The memo follows up President Joe Biden’s executive order in May.

Federal agencies have 60 days to identify critical software in their systems and one year to secure it, according to a memo issued Aug. 10 by the Office of Management and Budget.

The memo, authored by OMB Acting Director Shalanda Young, is resultant from President Joe Biden’s May 12 executive order on improving the nation’s cybersecurity, which laid groundwork for several directives. One of those directives instructed the National Institute of Standards and Technology to define “critical software” for agencies, and the memo builds on the definition NIST released in June. The definition applies to “software of all forms,” according to the memo, including “standalone software, software integral to specific devices or hardware components” and cloud-based software that is purchased for or deployed for operational purposes. NIST defines critical software as software that runs on or depends on software that:

  • is designed to run with elevated privilege or manage privileges;
  • has direct or privileged access to networking or computing resources;
  • has designed to control access to data or operational technology;
  • performs a function critical to trust; and
  • operates outside of normal trust boundaries with privileged access.

“The United States faces increasingly sophisticated malicious cyber campaigns that threaten the public sector, the private sector, and, ultimately, the American people’s security and privacy,” the memo reads. “The Federal Government must improve its efforts to detect, identify, deter, protect against, and respond to these campaigns and their perpetrators.”

In this initial phase of critical software guidance, agencies are directed to focus first on identify, credential and access management, operating systems, web browsers, endpoint security, network control, network protection, networking monitoring and configuration, operational monitoring and analysis, remote scanning, remote access and backup or remote storage.

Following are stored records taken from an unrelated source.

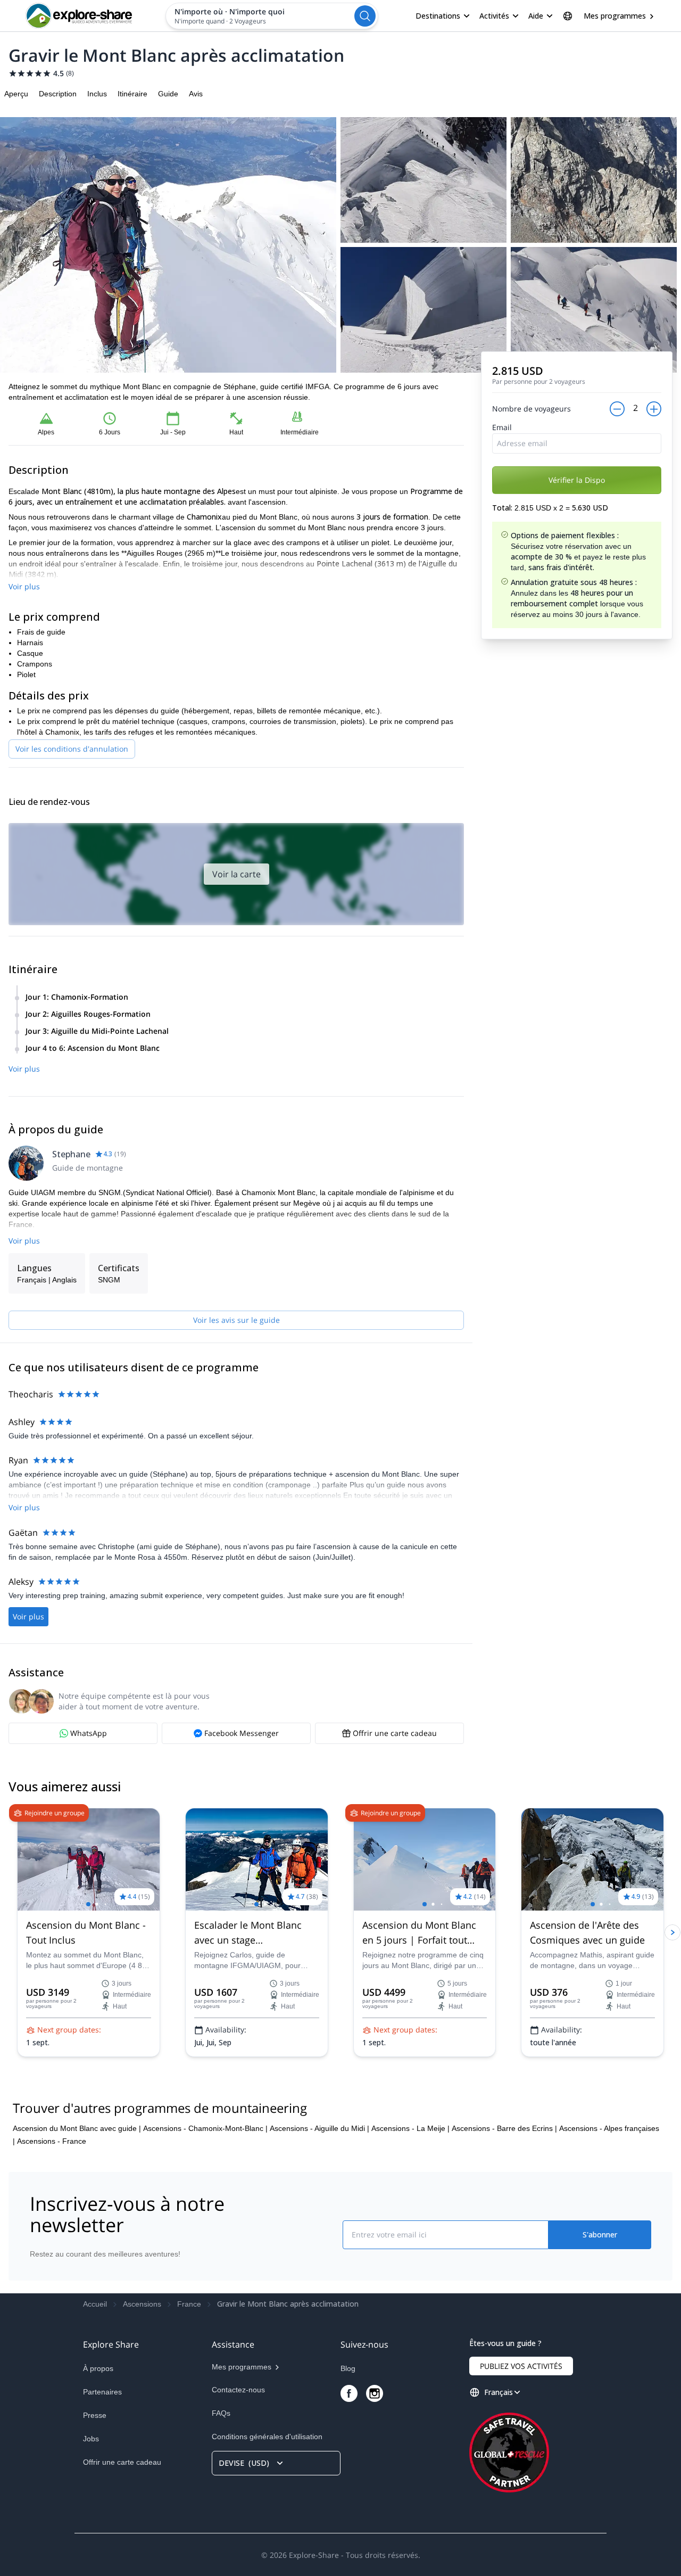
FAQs (221, 2413)
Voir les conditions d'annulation (71, 749)
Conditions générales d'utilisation (267, 2436)
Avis (196, 93)
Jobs (91, 2438)
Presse (94, 2415)
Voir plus (24, 586)
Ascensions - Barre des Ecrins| (504, 2128)
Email (502, 427)
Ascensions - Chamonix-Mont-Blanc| (205, 2128)
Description (58, 93)
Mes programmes (615, 16)
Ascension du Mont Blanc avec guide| (77, 2128)
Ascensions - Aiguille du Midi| (319, 2128)
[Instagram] (374, 2393)
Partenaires (102, 2392)
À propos (98, 2368)
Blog (347, 2368)
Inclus (97, 93)
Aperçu (16, 93)
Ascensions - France (51, 2141)
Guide (168, 93)
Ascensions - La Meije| (410, 2128)
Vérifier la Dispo (577, 480)
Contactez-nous (238, 2389)
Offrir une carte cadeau (122, 2462)
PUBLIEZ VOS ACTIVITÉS (521, 2366)
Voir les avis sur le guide (236, 1320)
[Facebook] (349, 2393)
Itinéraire (132, 93)
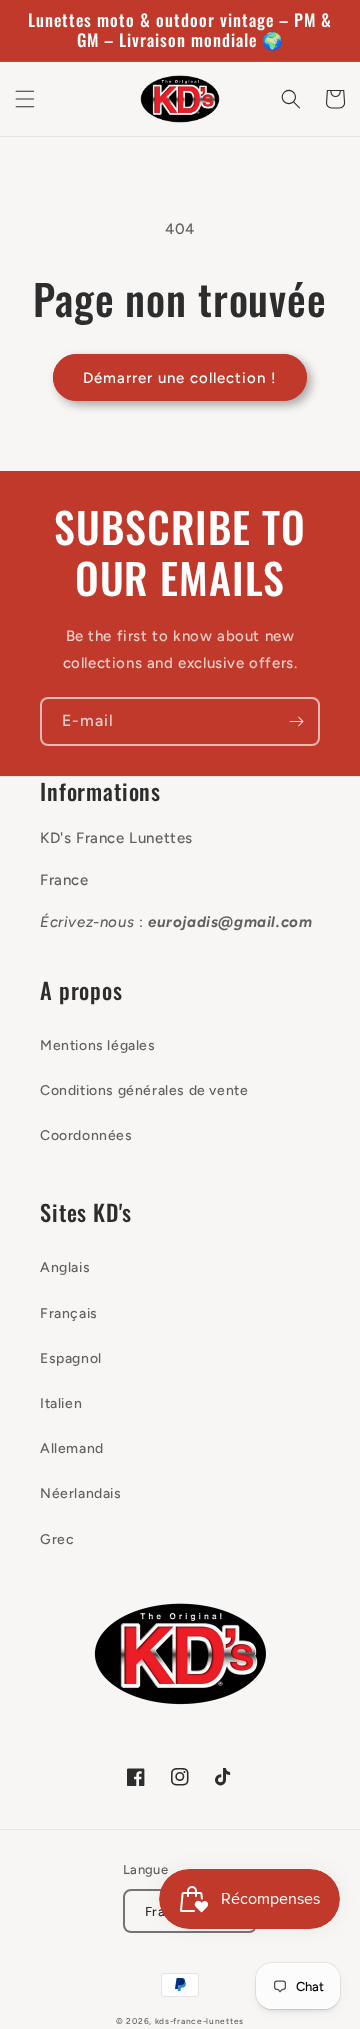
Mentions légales (98, 1045)
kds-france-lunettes (199, 2021)
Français (69, 1313)
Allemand (72, 1448)
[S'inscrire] (296, 721)
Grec (57, 1539)
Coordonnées (86, 1135)
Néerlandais (81, 1493)
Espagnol (71, 1358)
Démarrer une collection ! (180, 378)
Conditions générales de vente (144, 1090)
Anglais (65, 1267)
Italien (61, 1403)
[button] (25, 99)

The memo also provides a schedule agencies must follow implementing critical software guidance. Within 60 days from the memo’s issuance, agencies must “identify all agency critical software, in use or in the process of acquisition.” Agencies further have one year to implement security measures designated by NIST for all categories of the initial critical software guidance, and one year to incorporate subsequent security measures for each guidance update from NIST.